Die extrovertierte und kreative Björg ist 23, Single und lebt im ländlichen Island. Ihr Internetzugang ist schrecklich langsam. Trotzdem ist sie täglich in den sozialen Medien unterwegs. Auf ihrem neuen iPhone nutzt sie die aktuellste Software. Sie arbeitet als Grafikdesignerin. Ihre Hobbys sind Reiten und Stricken. Sie liebt Schokolade und snackt jeden Tag eine ganze Tafel. Da sie Wert auf Nachhaltigkeit legt, ist ihr der Ursprung des Kakaos wichtig. Sie möchte sich über das Unternehmen informieren.
Um Björgs Erlebnis auf unserer Website zu optimieren, sollten wir daher auf einige Dinge achten: Ist unser Bildmaterial klein genug für eine langsame Verbindung? Bieten wir genügend Informationen auf relevanten Kanälen zu den Werten unseres Unternehmens, etwa in Bezug auf Nachhaltigkeit? Ist unser Design visuell ansprechend und für Mobilgeräte optimiert? Gibt es das Angebot in ihrer Sprache?
Rudolf ist 72 Jahre alt und Witwer. Wie Björg isst er gerne Schokolade. Als Rentner ist sein Einkommen gering. Er wohnt in der Stadt und hat einen Glasfaseranschluss. Da er kaum aus dem Haus kommt, stört ihn nicht, dass die mobile Internetversorgung in Deutschland, naja, ausbaufähig ist. Sein Enkel Johann hat seinen PC eingerichtet, auf dem er den Internet Explorer nutzt. Ein Mobiltelefon besitzt er nicht und was ein Instagram ist, weiß er auch nicht. Rudolf hat Diabetes. Seine beginnende Katarakt erschwert ihm das Lesen. Er sucht nach Informationen über unser Produkt.
Aus Rudolfs Perspektive müssen wir uns andere Fragen stellen. Läuft unser Angebot auch auf veralteten Browsern? Ist die Website mit Screenreadern nutzbar? Findet auch Rudolf als wenig technikaffiner User, was er sucht? Bieten wir ihm ausreichende Produktinformationen, wie den Nährwertgehalt oder den Preis der Schokoriegel?
In einer idealen Welt werden solche Profile anhand echter Daten, wie Umfragen oder Analytic Tools, überprüft. Zudem muss die Persona auch tatsächlich Bestandteil der Zielgruppe sein, die wir in diesem Beispiel gar nicht präzise formuliert haben. Vielleicht agiert unser Unternehmen nicht international, dann müssen wir die Site auch nicht auf Englisch oder gar Isländisch anbieten. Björg und Rudolf zeigen aber, dass uns die Persona eine Herangehensweise liefert, Design, Inhalt und technische Umsetzung an die konkreten Erfordernisse unserer Nutzer:innen anzupassen.

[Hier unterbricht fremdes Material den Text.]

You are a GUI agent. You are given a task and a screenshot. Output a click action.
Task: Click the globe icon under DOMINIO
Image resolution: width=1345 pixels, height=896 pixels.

Websites barrierefrei gestalten
Barrierefreiheit ist ein zentraler Bestandteil inklusiver Websites. Das Angebot muss auch mit Einschränkungen beim Sehen, Hören, Bewegen oder Denken nutzbar sein.
Öffentliche Stellen des Bundes sind bereits zur Barrierefreiheit verpflichtet. Hierbei gilt die Barrierefreie-Informationstechnik-Verordnung (BITV 2.0). Ab dem 28. Juni 2025 müssen nach dem Barrierefreiheitsstärkungsgesetz (BFSG) auch viele digitale Dienstleistungen privater Unternehmen, wie etwa Onlinehandel oder Messenger-Dienste, barrierefrei gestaltet sein. Das BFSG setzt den „European Accessiblity Act“ (EAA) um, der sich wiederum auf die „Web Content Accessibility Guidelines“ (WCAG 2.1) auf Level AA bezieht.
Diese beschreiben Erfolgskriterien auf drei aufeinander aufbauenden Ebenen. Dabei sind vier Prinzipien wichtig.
Wahrnehmbarkeit
Barrierefreiheit - so geht's konkret
Die gesetzliche Grundlage ist also ganz schön umfassend. Da fällt die Orientierung manchmal schwer. Tools und Selbsttests erleichtern Gestaltern und Entwicklern die Arbeit. Wir präsentieren zwölf Tipps, mit denen die Barrierefreiheit unmittelbar verbessert werden kann.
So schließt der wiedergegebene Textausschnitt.